How I’ve developed confidence: sticking with it

I wrote a post earlier this year about developing confidence. I focused that blog post on how I’ve developed confidence while teaching. There are many, many places that in my life I’ve experienced situations where I have walked away with a higher amount of self-confidence then when I walked into that situation.

I never have discussed “weight” on this blog because it was never intended to be the focus of Running on Faith, but it must be known that for many years of my adolescent and college life, it was. Halfway through my first year of teaching, I realized that I barely went to the gym and I was not taking care of myself. My weight had steadily crept up and it was at a place I did not want to be at. When I went home during my spring break, we were over at my cousin’s house for Easter. I crept on the scale after having not stepped on one since I moved out West and was shocked by the number that was shown.

When I went back to California after Spring Break, I joined Weight Watchers. I remember writing in my journal how much I wanted to join a running group, but did not feel comfortable doing so. I felt very alone living in California and trying to teach. I told myself that if I made these necessary changes, that by the time summer started that I would be able to attend a running group’s meet-up. I knew that if I could get up to a few miles, then I wouldn’t look clueless or lost by showing up to a running group. Somehow, I told myself, somehow I would meet people here.

These successful changes of building up a little running and participating in the Weight Watchers program, successfully took off 20 lbs in over 3 months. To this day, that weight remains off. These small changes that I made in my life when things got real tough have opened up so many doors to where life has brought my today.

And what was different about this time compared to the past? I never believed that a number brought happiness. In realizing that this was only a small part that needed to change, I noticed that there were other aspects in my life that needed changing too.  I think it may have been the domino effect that occurred once I joined the running group and keeps occurring to this day. It was once I started surrounding myself with individuals who supported and encouraged me, the small shifts in my daily life became easier as more people, including myself, cheered them on. When I made that mental shift to change, I never knew it would be a permanent mental shift and two years later (and counting!) I still see the constant development and effort it takes to continue growing your self-confidence.

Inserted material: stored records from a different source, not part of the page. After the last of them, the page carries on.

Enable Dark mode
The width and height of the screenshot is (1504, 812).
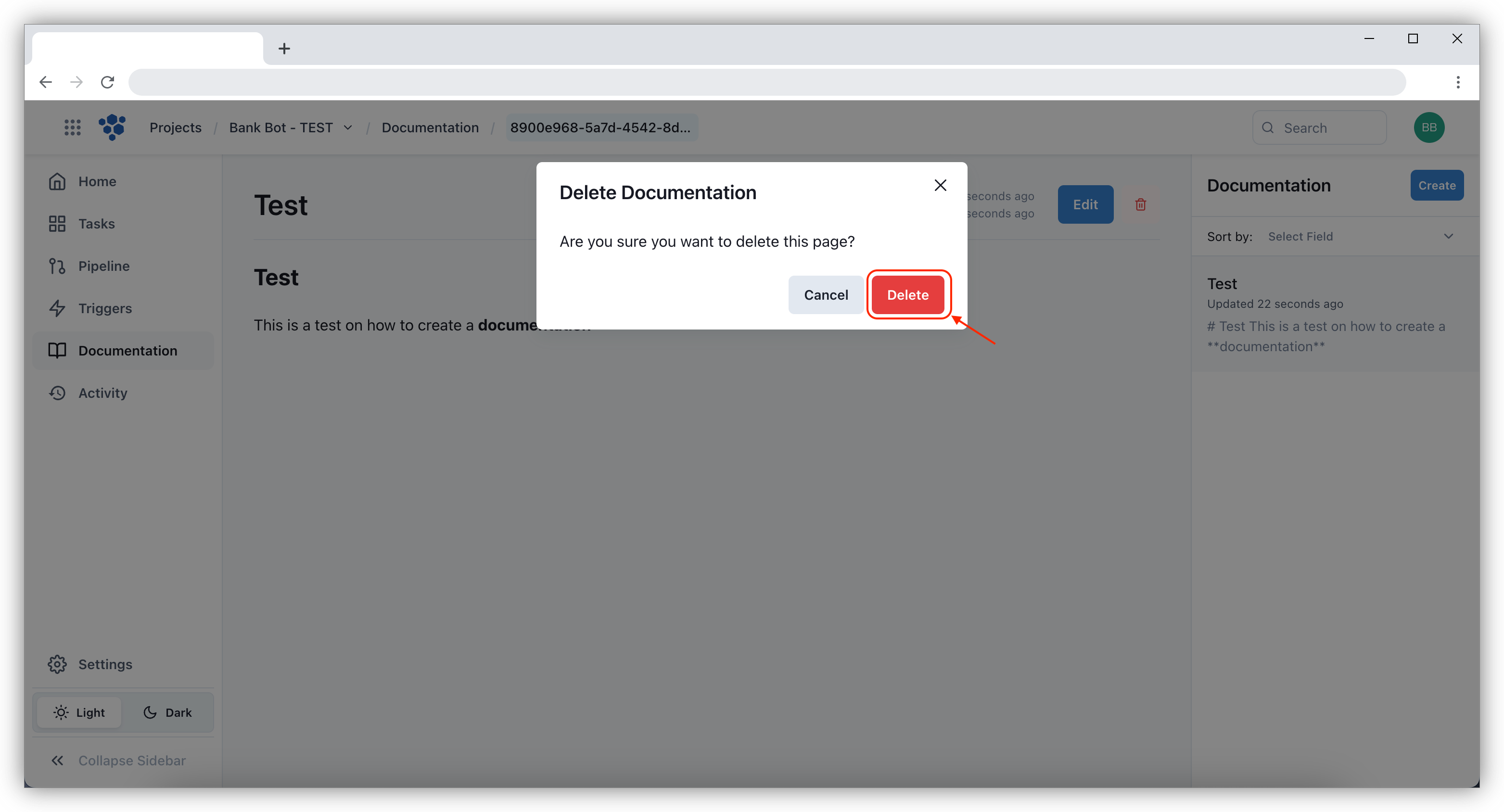click(x=167, y=712)
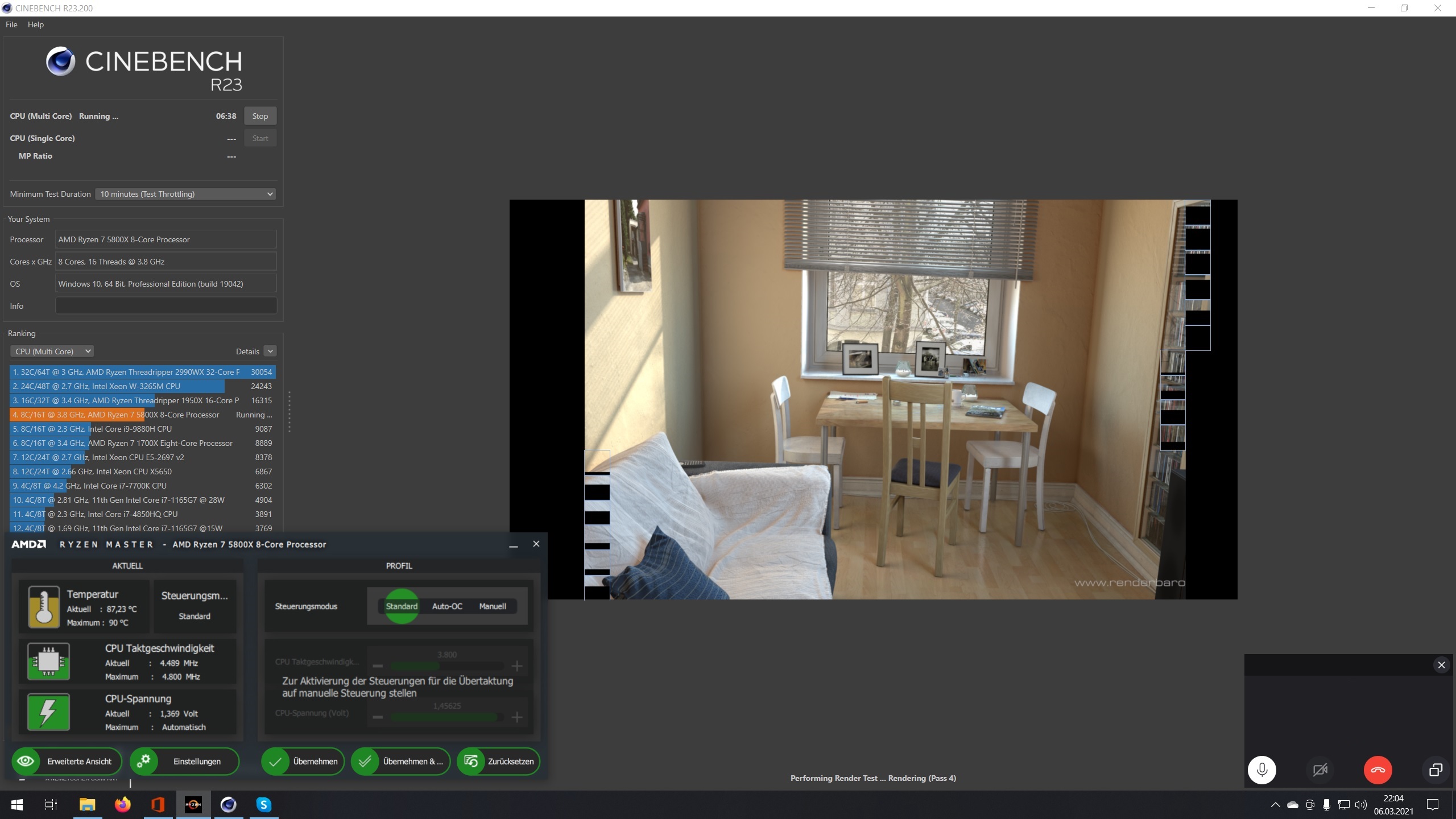
Task: Open Skype from the taskbar
Action: point(263,805)
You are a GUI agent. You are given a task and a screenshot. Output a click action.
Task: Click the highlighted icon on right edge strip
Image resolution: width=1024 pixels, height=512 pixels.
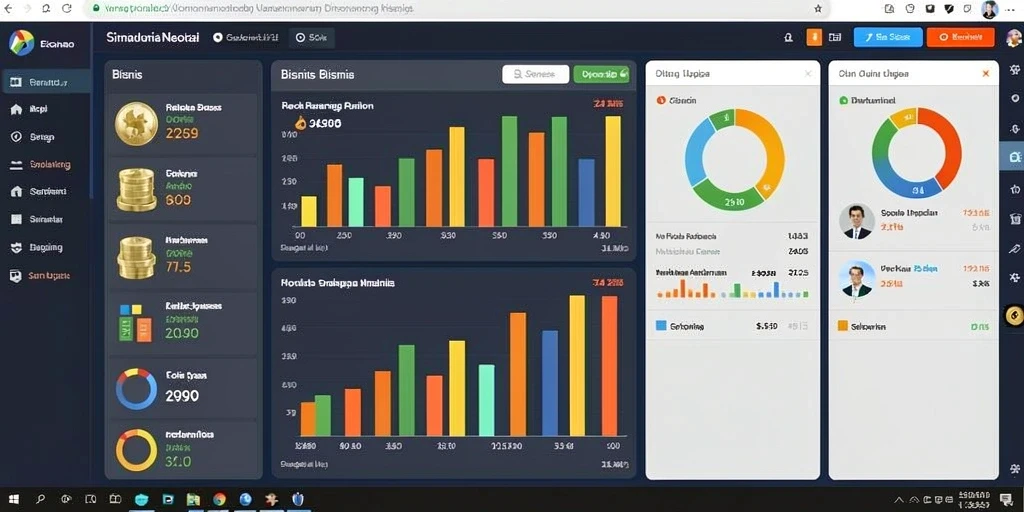click(x=1014, y=157)
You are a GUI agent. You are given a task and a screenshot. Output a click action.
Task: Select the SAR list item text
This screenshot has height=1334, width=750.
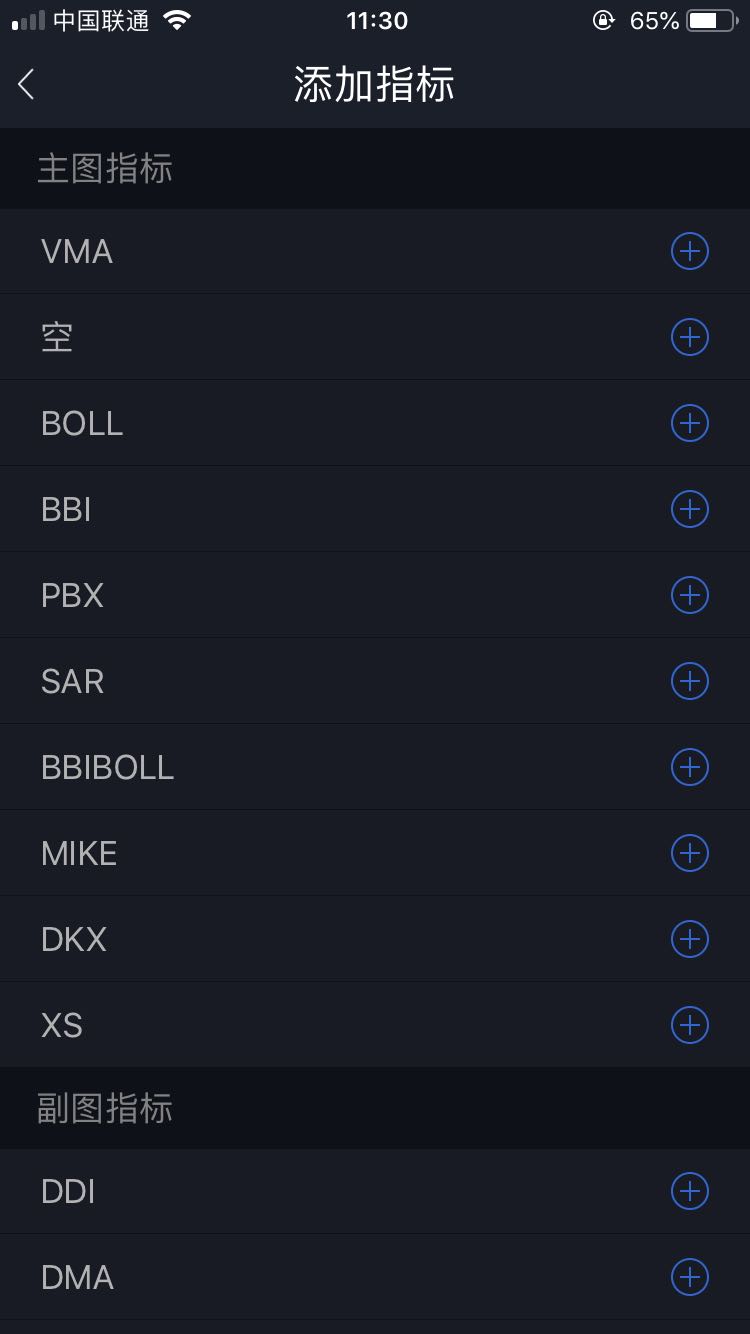click(x=72, y=682)
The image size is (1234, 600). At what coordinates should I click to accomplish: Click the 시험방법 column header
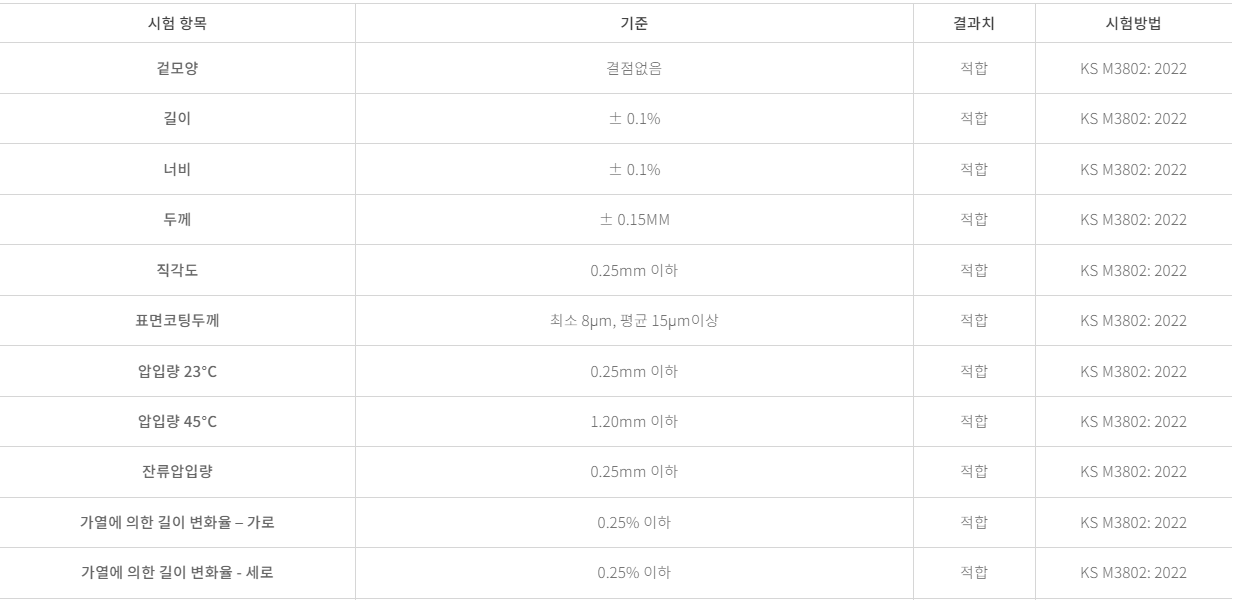1133,23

I am a big advocate for making small, positive changes in your daily lives that eventually lead to habits of a happier, healthier, and fulfilling life. I know that breaking free from the cycle I found myself in mentally and physically during high school and college is a very tough cycle to break from. And everyone has those moments that catch them off guard, threatening to bring you back to that place.

I believe that is why I can identify with so many people who are dissatisfied with where their life currently is and wants to make those changes in their lives – and one of those small changes is to become more active in a healthy manner.

As I said in my certified personal trainer announcement, it’s all happening. If you told me two years ago that this is where everything would take you once you made that change in your life, then I would have thought you crazy. That I would be encouraging others to lead healthy lives? For a living? Me?

Situations are used in our lives in crazy ways. To think that I went through all those ups and downs with self-confidence to come out with those personal experiences in order to be better able to relate with others.

I was never the fastest kid. I never placed in a cross country meet. I was never the kid who was constantly in the starting line-up. Instead, I was the motivator, the rallier, the one who tried putting in twice as much work to keep up, the “team mom”, and the one who never quit when everything surrounding me told me I should.

But you know what, I can tell you what hard work looks like and what can happen when you start putting that hard work into something you believe in.

Sometimes I wish that I had been the star athlete in high school or college  – doesn’t everybody? But then I think about all those experiences of failure and the work ethic I developed because of that. It has brought me to where I am today…years later.